- **Extract to read**
────────

I'm using this regex (?<=\[')[^,]* on a file containing the following line disk = ['OVS/sdasd/asdasd/asdasd/something.img, w']
I want that to return OVS/sdasd/asdasd/asdasd/something.img
How do I use grep to make it work?
I've tried grep -P "(?<=\[')[^,]*" but it returns the whole line.
Add the -o switch so that grep only returns what matches the pattern you're grepping for:
$ grep -Po "(?<=\[')[^,]*" data.txt
OVS/sdasd/asdasd/asdasd/something.img
You can also use sed without the lookaround assertion for greater portability (-o may not be available for your grep):
sed "s!['\(\[^,\]*\),.*\$!\1!;t;d;p" data.txt
Note the "strange" use of backslash escapes here. It's due to the fact that sed uses BREs by default (see this question).
Speaking of portability, why not just use Perl?

────────

- **Given information**
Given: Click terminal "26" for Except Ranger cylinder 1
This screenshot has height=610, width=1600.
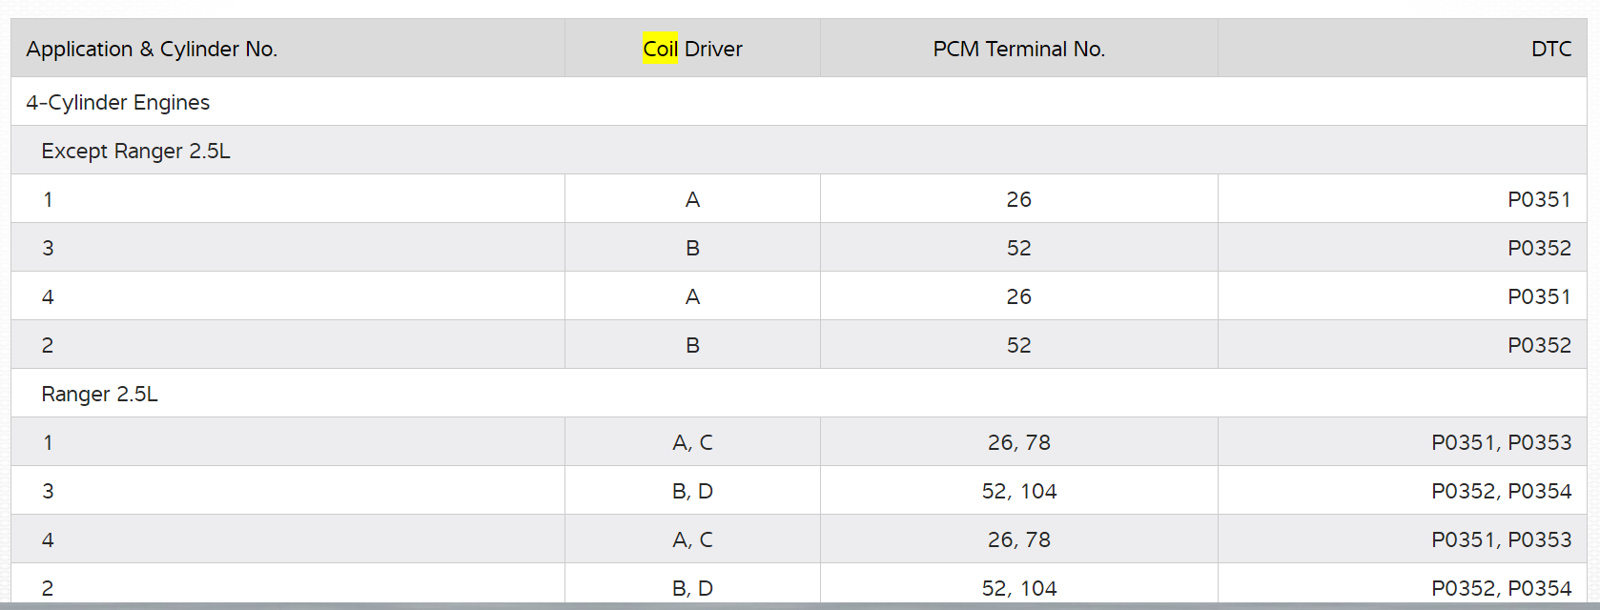Looking at the screenshot, I should point(1018,199).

────────

- **Task set**
- a) In the grep thread, which switch makes grep return only the part of the line that matches the pattern?
- b) Carry the grep thread forward from its final sentence by writing the next reply.
The data is separate from the grep thread and is not part of it.

- **Answers to the exercise**
- a) The -o switch.

- b)
perl -nle "print \$1 if /\['([^,]*)/" data.txt
@slm already gave you the canonical answer. Here are a few more options:
Use awk and ' as field delimiter (assuming all lines have the same format):
$ awk -F "'" '($1~/ = /){print $2}'
OVS/sdasd/asdasd/asdasd/something.img, w
Do the whole thing in perl:
$ perl -lne 'print $1 if /\[.(.*?).\]/' data.txt
OVS/sdasd/asdasd/asdasd/something.img, w
Use a simpler regex and parse the results:
$ grep "\[.*\]" data.txt | awk -F "'" '{print $2}'
OVS/sdasd/asdasd/asdasd/something.img, w
$ grep -o "\[.*\]" data.txt | perl -pe "s/[\[\]']//g"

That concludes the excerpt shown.